South Africa and Education Reform


Much like the rest of the world, the access to a quality education, especially for low-income families, remains difficult and at time intangible for millions of people. Even in countries like the United States, a person’s zip code and socio-economical status can dictate whether or not their child will receive an education for success or and education for failure. Similar to the US, South Africa faces this dilemma. With the economical class system greatly disparaging from one extreme to another extreme, we have to ask ourselves one simple question: What can we do to improve the education system in South Africa?

In the South African system, school success is dependent on the postal code and home address of its attendees. For those families who are unfortunate in having that lucky golden ticket, many of their kids attend schools that are under-resourced and under-staffed. Imagine sending your child to a school that lacks the necessary desk to accompany the entire class? Imagine sending your kid to a school that lacks the books to inspire their future dreams of becoming a lawyer, doctor, or president of South Africa?  For too long this problem has existed. The curse of the zip code has to stop.

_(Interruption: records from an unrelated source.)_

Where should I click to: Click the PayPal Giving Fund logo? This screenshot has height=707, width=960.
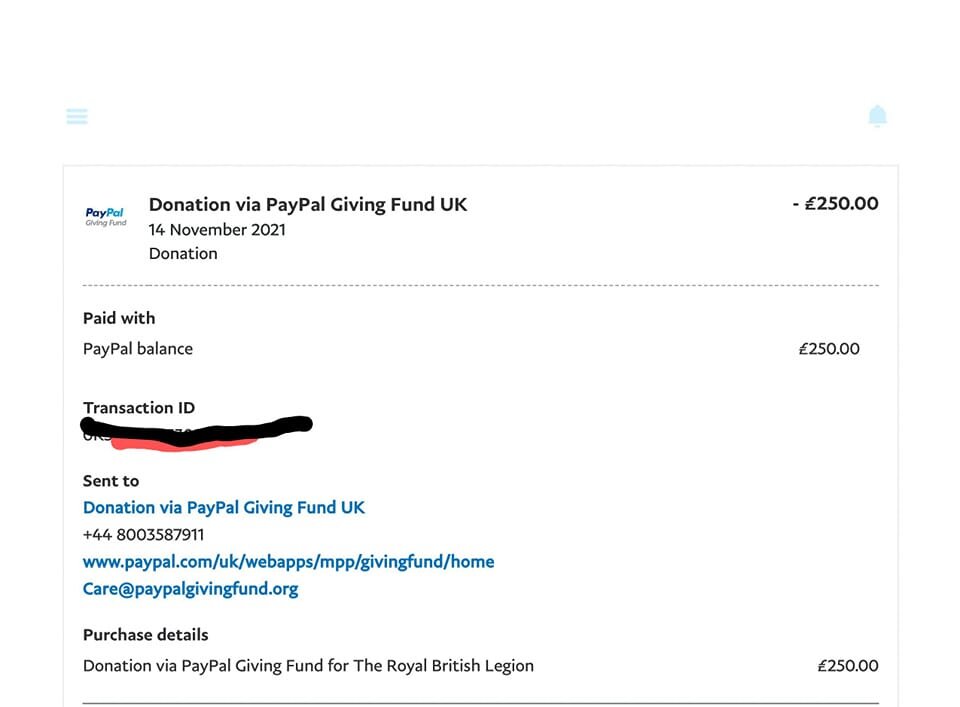tap(106, 216)
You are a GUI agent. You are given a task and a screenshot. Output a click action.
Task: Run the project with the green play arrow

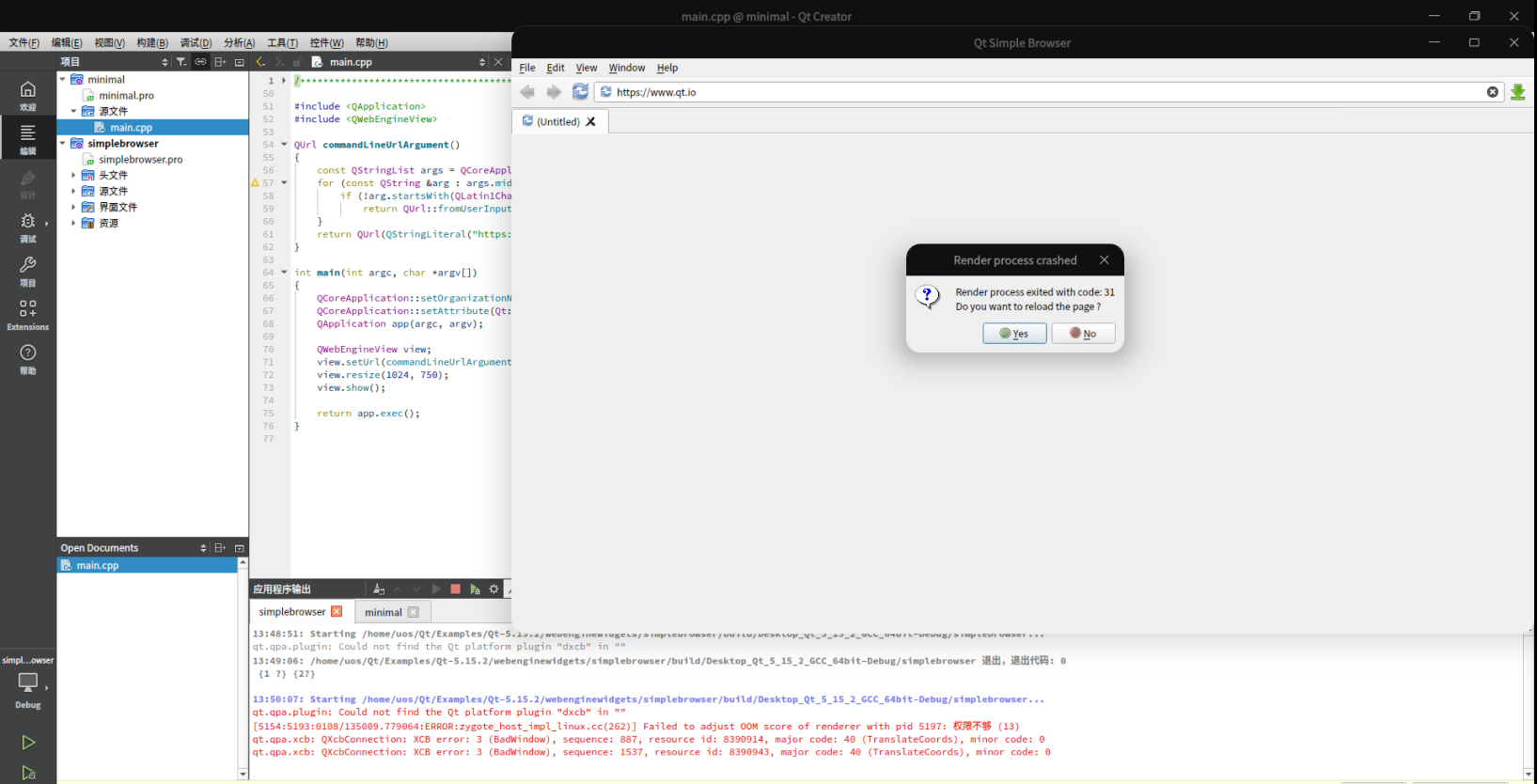(28, 743)
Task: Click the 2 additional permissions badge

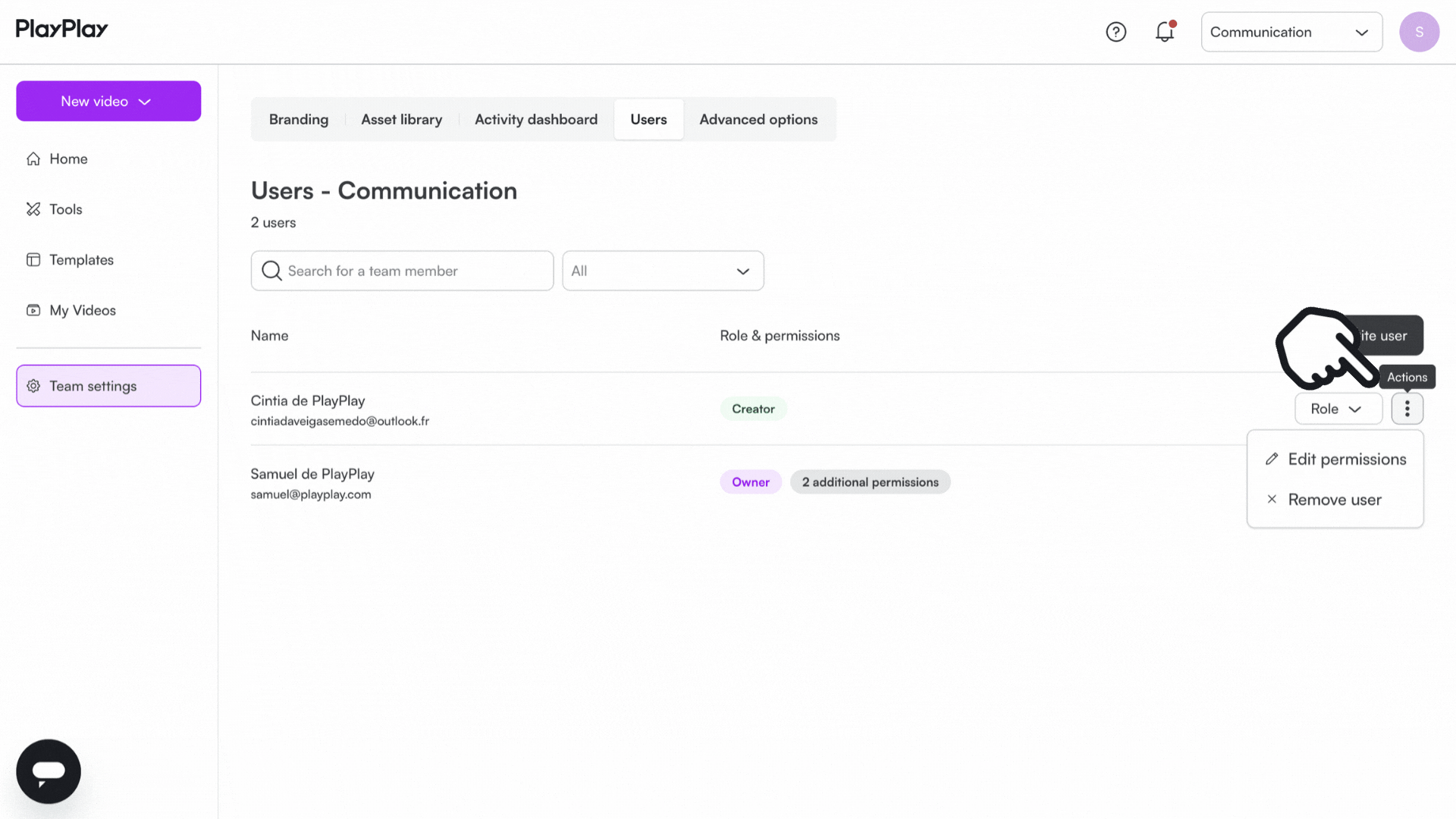Action: coord(870,482)

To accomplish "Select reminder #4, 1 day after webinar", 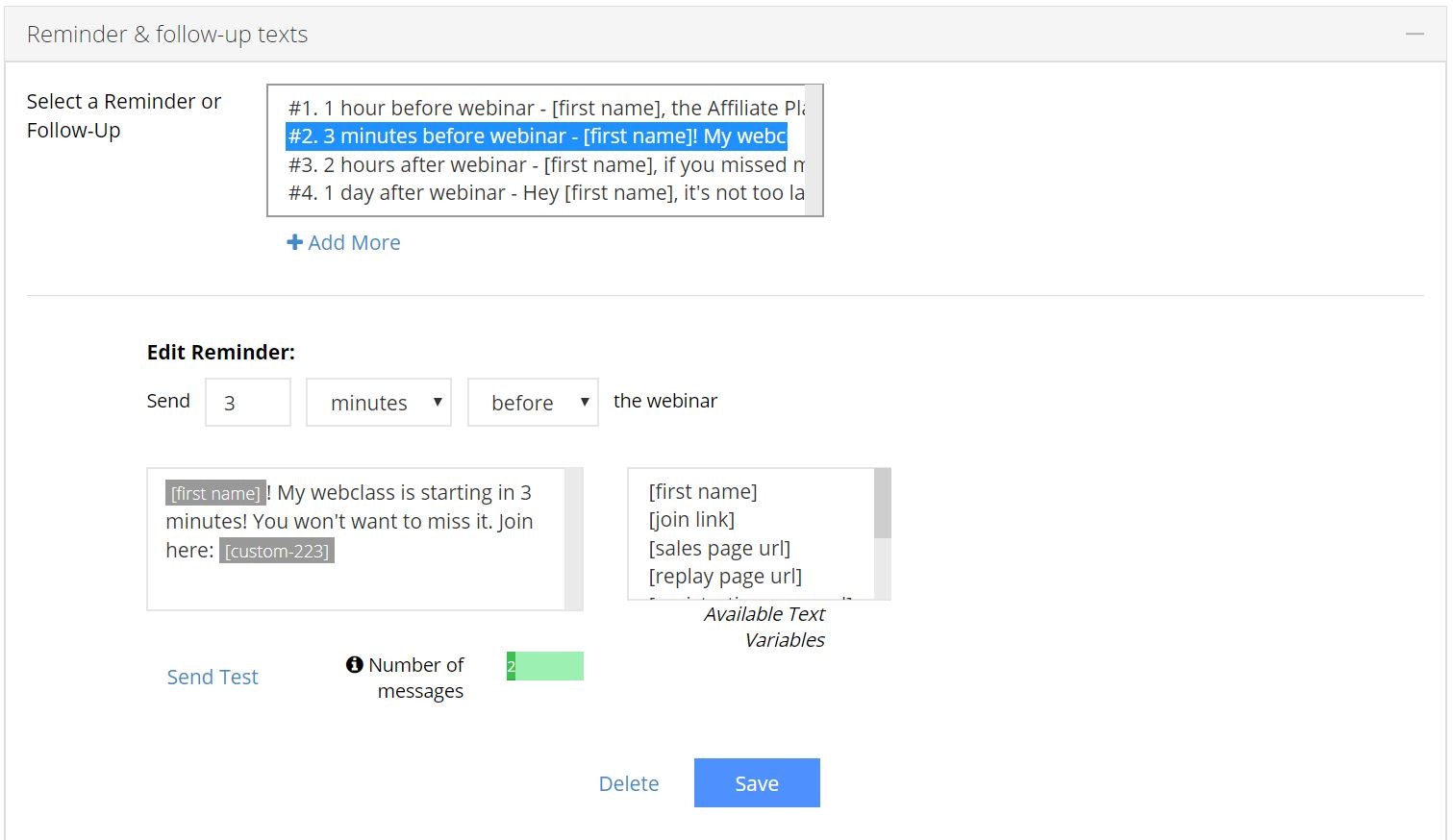I will (x=535, y=192).
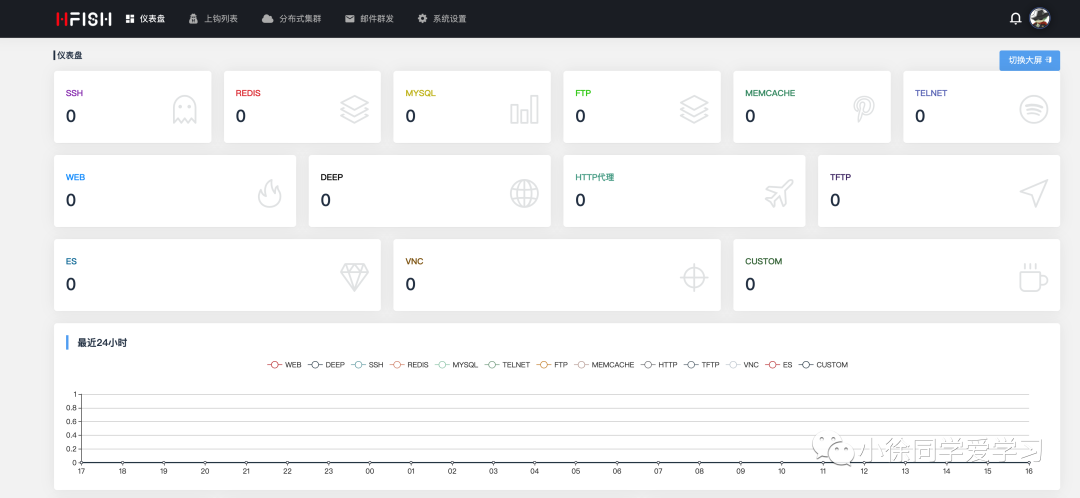This screenshot has width=1080, height=498.
Task: Click the notification bell icon
Action: point(1015,19)
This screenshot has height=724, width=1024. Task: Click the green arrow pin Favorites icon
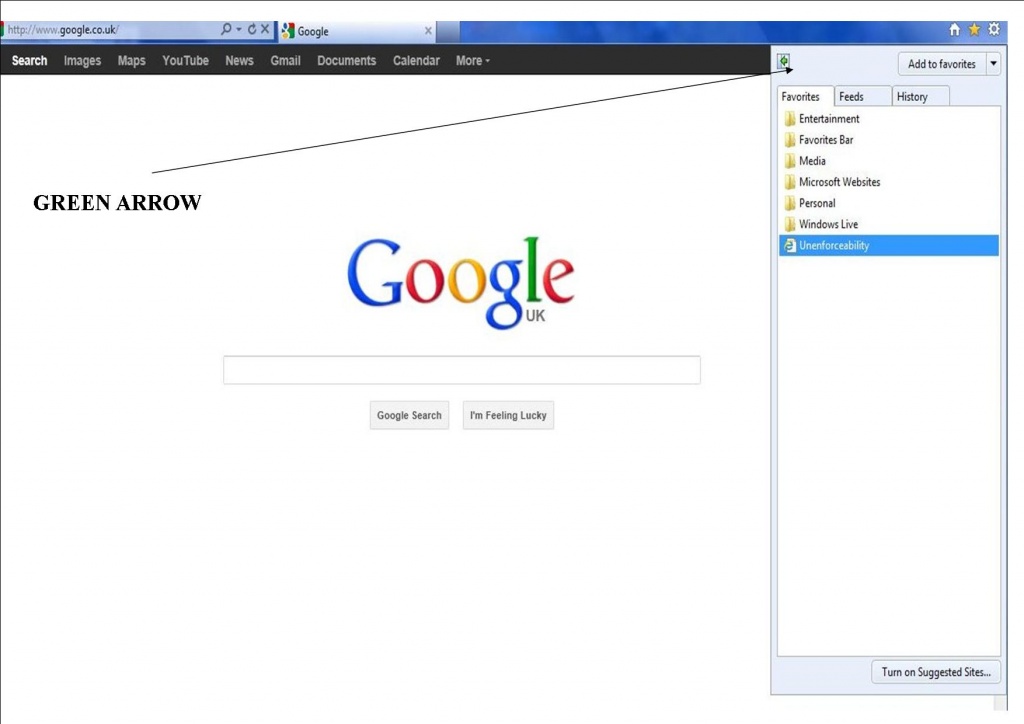pos(785,63)
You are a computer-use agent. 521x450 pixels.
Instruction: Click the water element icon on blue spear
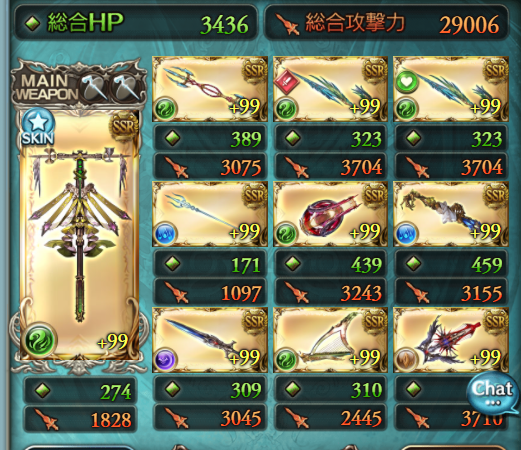166,234
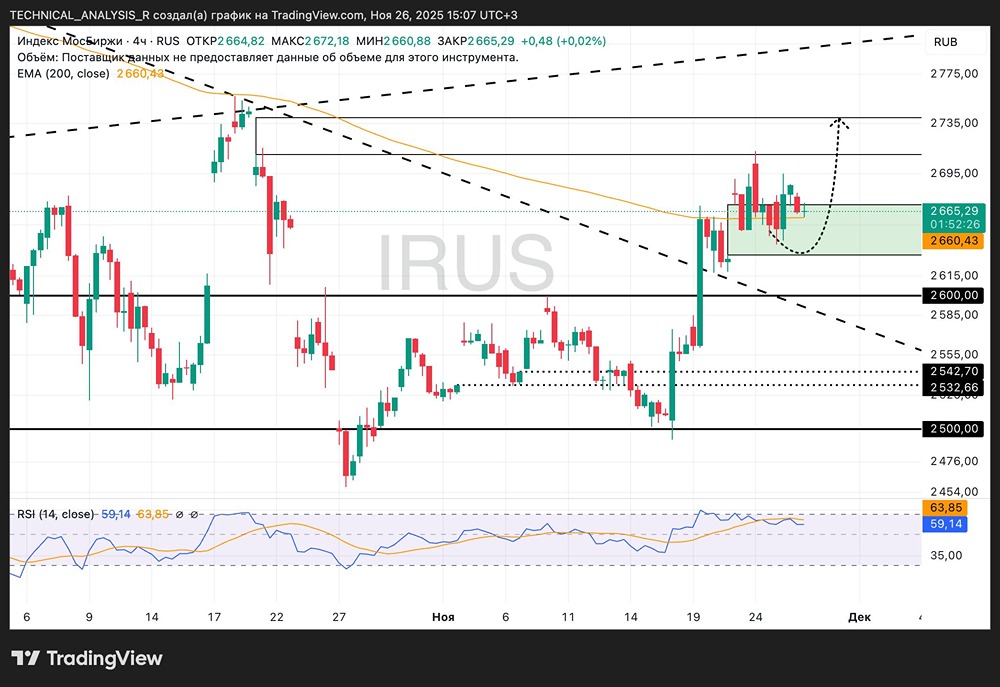
Task: Select the EMA (200, close) indicator legend
Action: (x=63, y=73)
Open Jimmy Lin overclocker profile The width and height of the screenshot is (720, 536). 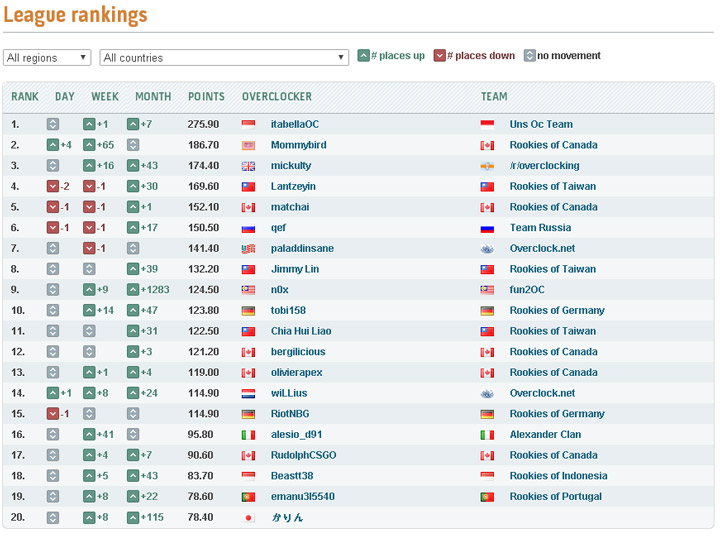[x=295, y=269]
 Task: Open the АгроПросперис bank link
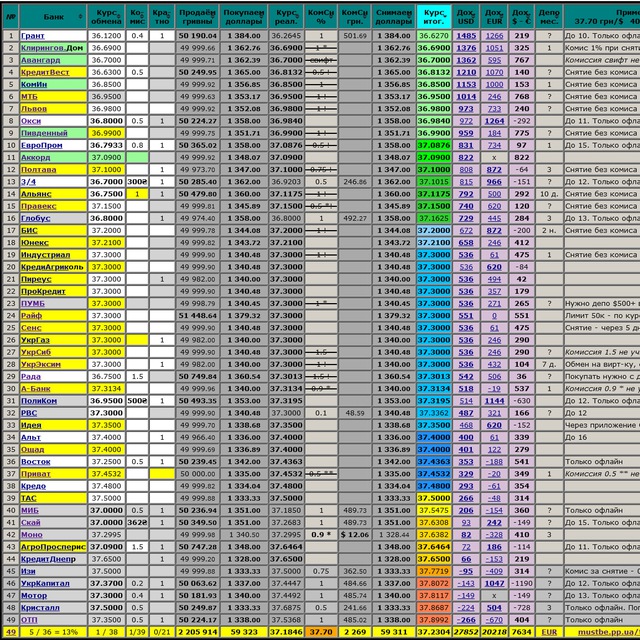pyautogui.click(x=53, y=547)
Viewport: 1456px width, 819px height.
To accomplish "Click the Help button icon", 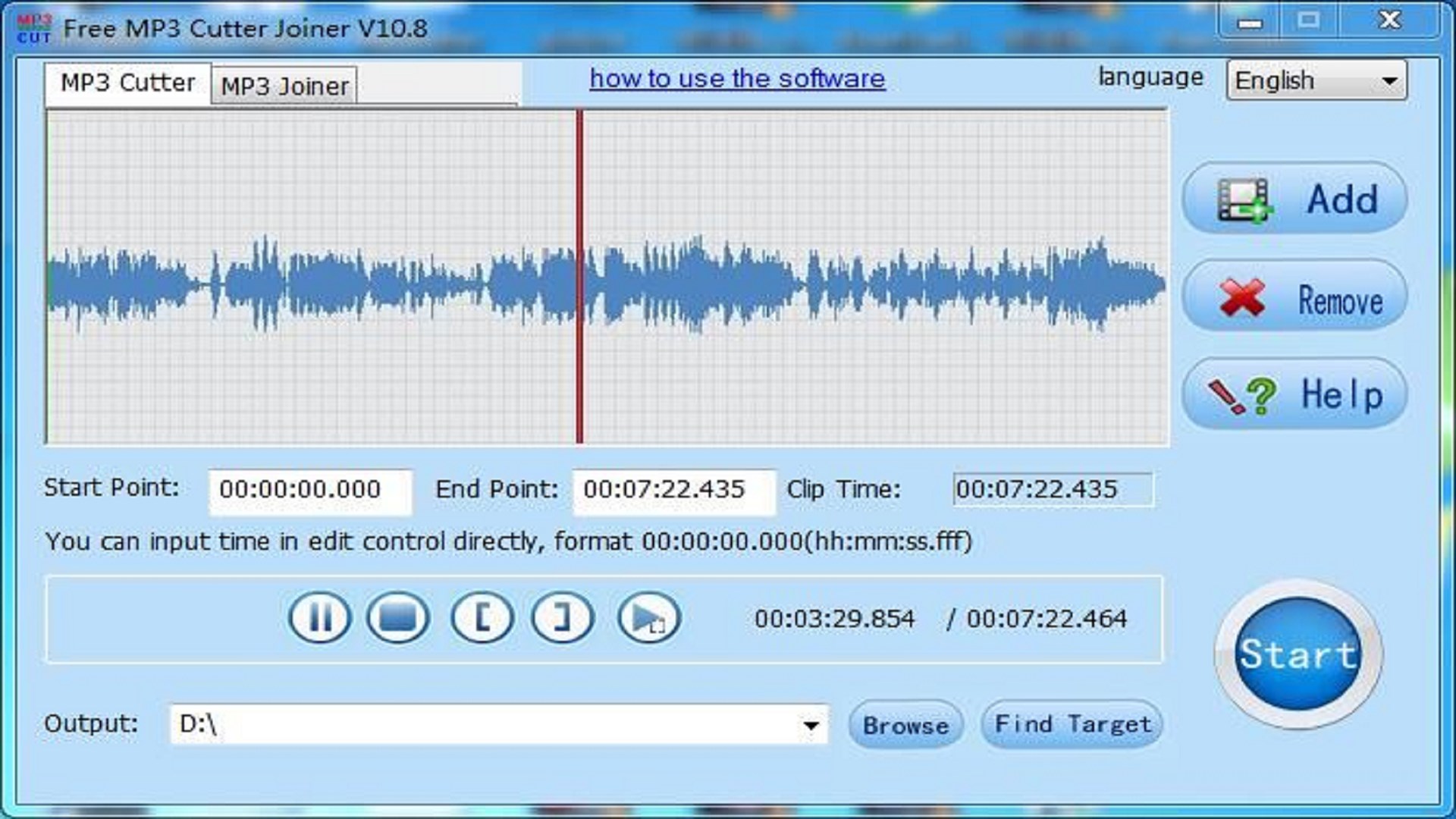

So how can we make a change?

It begins with the South African politicians, and school systems in strategically planning on our youth’s future. This type of investment requires them to plan alternative educational models whether that are in regards to adequate funding, resources, or new styles of teaching. One thing these school systems need to do is to stop copying and replicating other models of teaching from other countries. Our national examinations provide a strong holistic view of the strengths and weaknesses of our students. By implementing models that are meant for other students and other data will be anything but productive. What we can do is simply learn from those models and see what we can do to improve internally.

When it comes into the classroom, the biggest thing we need to do is utilize that data to our greatest advantage. By doing so, we can create another alternative into our teaching style that can provide our low-income communities with quality and competitive education. For those styles that are not work, we much additionally learn from those mistakes. For years, we have been set on a very antiquated set of teaching. By transforming and reinvigorating our style of teaching, the passion we can see in our students will continue to grow throughout the years.

For resources, we need to begin investing into our public education systems. The disparity between the two classes has greatly affected our youth and the nation. As stated beforehand, many of these schools do not have the simplest school supplies you will be able to find at any of our private schools. By allocating more funds into these schools, we will be able to provide a cultural environment in which our children will not only want to learn, but to also stay. Any investment made into these communities can only impact the schools in a positive way.

Last but not least, we need to revamp the goals internally and externally. Whether you are a teacher or politician, we need to start thinking about our children. Education, especially in these low socio-economical areas has taken a huge turn for the worse. Even finding a library in which children can safely read and do their homework has progressively become a problem in certain communities. Reflecting on our mission and our goals for our countries future is the only way to begin our change.